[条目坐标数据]

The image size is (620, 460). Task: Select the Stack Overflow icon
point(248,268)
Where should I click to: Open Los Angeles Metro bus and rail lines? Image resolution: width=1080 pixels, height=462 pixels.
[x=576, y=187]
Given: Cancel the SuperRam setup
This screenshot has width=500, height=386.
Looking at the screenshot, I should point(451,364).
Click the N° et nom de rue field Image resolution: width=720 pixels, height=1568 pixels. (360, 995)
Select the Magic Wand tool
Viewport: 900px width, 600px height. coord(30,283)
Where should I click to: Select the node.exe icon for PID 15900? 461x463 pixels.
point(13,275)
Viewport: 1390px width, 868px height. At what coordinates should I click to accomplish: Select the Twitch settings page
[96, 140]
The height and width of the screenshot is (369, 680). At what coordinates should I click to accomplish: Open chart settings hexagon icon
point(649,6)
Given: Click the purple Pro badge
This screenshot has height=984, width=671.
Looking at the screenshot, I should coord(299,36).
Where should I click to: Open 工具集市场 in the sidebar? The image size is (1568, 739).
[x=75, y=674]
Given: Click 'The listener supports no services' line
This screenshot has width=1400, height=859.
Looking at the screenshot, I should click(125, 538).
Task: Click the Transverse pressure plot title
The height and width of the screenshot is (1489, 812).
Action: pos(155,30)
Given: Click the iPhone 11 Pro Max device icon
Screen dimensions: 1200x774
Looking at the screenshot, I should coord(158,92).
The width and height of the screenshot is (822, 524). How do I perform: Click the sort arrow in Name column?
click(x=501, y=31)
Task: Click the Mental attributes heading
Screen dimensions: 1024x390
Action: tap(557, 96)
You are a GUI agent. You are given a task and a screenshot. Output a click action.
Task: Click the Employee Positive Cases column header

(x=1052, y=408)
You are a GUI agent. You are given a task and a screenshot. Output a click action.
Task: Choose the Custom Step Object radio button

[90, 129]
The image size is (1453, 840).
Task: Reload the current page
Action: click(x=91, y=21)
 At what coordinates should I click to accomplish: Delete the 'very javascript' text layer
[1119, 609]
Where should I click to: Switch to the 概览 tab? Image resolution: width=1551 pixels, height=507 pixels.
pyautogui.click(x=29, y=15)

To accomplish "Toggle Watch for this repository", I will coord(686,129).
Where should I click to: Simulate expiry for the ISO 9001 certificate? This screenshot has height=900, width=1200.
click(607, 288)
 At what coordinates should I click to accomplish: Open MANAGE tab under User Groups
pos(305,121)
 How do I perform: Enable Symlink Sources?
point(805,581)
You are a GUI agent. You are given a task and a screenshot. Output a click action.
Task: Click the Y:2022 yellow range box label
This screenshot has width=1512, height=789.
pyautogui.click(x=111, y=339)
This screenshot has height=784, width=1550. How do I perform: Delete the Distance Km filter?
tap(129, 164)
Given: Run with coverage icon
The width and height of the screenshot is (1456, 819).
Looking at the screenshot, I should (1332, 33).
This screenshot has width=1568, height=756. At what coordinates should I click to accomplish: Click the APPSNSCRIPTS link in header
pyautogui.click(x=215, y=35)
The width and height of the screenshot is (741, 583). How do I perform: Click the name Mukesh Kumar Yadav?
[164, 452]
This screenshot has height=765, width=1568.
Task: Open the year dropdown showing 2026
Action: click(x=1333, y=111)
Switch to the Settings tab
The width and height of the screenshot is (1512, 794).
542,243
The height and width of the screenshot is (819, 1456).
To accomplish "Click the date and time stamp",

- **问题描述**
将上方数据行中从包含“The height and width of the screenshot is (369, 680).”的那一行一直到包含“Action: tap(557, 96)”的那一行逐字照抄一遍，首尾两行都包括在内。

- **任务输出**
The height and width of the screenshot is (369, 680). At what coordinates should I click to accomplish: Open chart settings hexagon icon
point(649,6)
Given: Click the purple Pro badge
This screenshot has height=984, width=671.
Looking at the screenshot, I should coord(299,36).
Where should I click to: Open 工具集市场 in the sidebar? The image size is (1568, 739).
[x=75, y=674]
Given: Click 'The listener supports no services' line
This screenshot has width=1400, height=859.
Looking at the screenshot, I should click(125, 538).
Task: Click the Transverse pressure plot title
The height and width of the screenshot is (1489, 812).
Action: pos(155,30)
Given: Click the iPhone 11 Pro Max device icon
Screen dimensions: 1200x774
Looking at the screenshot, I should coord(158,92).
The width and height of the screenshot is (822, 524). How do I perform: Click the sort arrow in Name column?
click(x=501, y=31)
Task: Click the Mental attributes heading
Screen dimensions: 1024x390
Action: tap(557, 96)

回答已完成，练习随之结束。